Basically each input gets multiplied by some weight that gets adjusted through each iteration. The product of the input and weight gets put through an activation function, and the outcome of that can be interpreted as the network's prediction of the class.

So you see the first neuron's input is just x1. You can see in the little graph at x1 that it's split down the middle with orange on one side and blue on the other. You can think of adjusting the weight on that neuron as adjusting where along the x axis the split occurs. All points on the orange side are classified orange and all on the blue side are classified blue. If you picked a data set like the spiral one or whatever, that neuron alone isn't going to make very many correct classifications. That's because it only gets the x1 value as input and can only affect the output by multiplying x1 by some weight, which would only have the affect of shifting the classification boundary left or right. You can see the same thing happening for the second neuron with input x2 except that now it splits along the y axis. Again that alone isn't going to match the data very well.
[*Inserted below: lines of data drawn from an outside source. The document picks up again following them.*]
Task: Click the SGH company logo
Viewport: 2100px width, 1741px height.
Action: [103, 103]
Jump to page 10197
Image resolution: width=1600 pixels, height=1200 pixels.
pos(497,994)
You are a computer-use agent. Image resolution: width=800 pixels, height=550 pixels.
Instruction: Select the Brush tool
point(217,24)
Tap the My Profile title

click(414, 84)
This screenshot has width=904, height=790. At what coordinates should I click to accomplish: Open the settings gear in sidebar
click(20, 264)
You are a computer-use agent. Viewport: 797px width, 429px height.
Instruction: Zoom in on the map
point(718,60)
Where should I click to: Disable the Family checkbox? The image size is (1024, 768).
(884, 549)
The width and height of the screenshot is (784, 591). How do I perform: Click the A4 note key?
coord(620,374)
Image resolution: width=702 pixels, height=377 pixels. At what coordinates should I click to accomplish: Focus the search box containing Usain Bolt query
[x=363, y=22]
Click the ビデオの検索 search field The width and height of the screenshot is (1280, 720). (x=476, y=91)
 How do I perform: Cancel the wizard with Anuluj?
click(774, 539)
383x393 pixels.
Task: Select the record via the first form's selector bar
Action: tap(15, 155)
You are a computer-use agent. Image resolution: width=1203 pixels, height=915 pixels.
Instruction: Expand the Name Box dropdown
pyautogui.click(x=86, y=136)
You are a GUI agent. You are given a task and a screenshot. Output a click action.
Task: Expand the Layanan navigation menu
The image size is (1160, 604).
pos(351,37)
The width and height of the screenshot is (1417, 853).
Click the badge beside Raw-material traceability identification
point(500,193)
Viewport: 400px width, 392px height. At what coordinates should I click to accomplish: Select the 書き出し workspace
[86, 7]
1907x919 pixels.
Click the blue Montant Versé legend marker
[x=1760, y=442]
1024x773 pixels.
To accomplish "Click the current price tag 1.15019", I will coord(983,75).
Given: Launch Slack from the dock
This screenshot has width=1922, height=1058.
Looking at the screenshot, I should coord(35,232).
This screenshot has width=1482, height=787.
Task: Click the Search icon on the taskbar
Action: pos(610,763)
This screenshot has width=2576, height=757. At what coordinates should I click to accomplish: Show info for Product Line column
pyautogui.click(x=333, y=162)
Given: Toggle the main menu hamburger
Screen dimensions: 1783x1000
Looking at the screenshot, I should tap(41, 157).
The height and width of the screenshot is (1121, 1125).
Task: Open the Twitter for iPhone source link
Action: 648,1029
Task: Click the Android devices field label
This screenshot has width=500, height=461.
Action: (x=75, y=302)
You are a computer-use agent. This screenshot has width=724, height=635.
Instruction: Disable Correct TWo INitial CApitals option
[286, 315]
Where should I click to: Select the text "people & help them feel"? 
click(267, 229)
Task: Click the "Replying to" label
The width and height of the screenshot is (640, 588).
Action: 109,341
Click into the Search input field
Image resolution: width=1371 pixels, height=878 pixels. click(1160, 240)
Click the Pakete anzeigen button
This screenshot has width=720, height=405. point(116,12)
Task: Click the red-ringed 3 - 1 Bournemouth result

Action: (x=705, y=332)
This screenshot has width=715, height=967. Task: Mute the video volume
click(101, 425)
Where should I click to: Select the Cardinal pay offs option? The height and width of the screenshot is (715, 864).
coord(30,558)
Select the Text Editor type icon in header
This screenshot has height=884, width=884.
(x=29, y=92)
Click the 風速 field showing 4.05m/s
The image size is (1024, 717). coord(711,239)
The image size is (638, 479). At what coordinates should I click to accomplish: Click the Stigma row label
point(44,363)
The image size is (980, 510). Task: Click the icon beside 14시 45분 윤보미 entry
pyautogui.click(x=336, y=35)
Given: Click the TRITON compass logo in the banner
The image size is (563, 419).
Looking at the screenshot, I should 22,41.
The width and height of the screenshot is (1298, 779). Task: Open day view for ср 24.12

But then you get to the second layer, and the input of each neuron in the second layer is the output of each neuron in the first layer. So these neurons are able to take into consideration both x1 and x2 and are able to divide the data in more complex ways. So you can think of the neurons in each layer of the neural network as being able to consider more and more complex properties of the data in forming its output.

The chart at the right is the output/result of the neural network's training. In the foreground you see actual data points that are used to train the neural net: to "teach" it how to classify orange or blue (unless you choose "regression" in which case it computes a numeric value). In the background you see the gradient that is formed by the network. The goal is to make the gradient form around the data points by color as closely as possible.

The neural network is essentially the nodes in the middle, linked together by various weights. During training, the test data points are fed forward into the network, creating an output. That output is then fed backward using something called "back propagation" which is used to adjust the weights.

Typically, the more hidden layers or nodes per layer, the more difficult gradients that can be learned. Zero hidden layers essentially forms a linear gradient that can only be used to split very basic, linearly-separable data (drawing a straight line to separate the different types)

Neural networks have lots of little knobs and levers you can adjust. That's what all these inputs are that you see.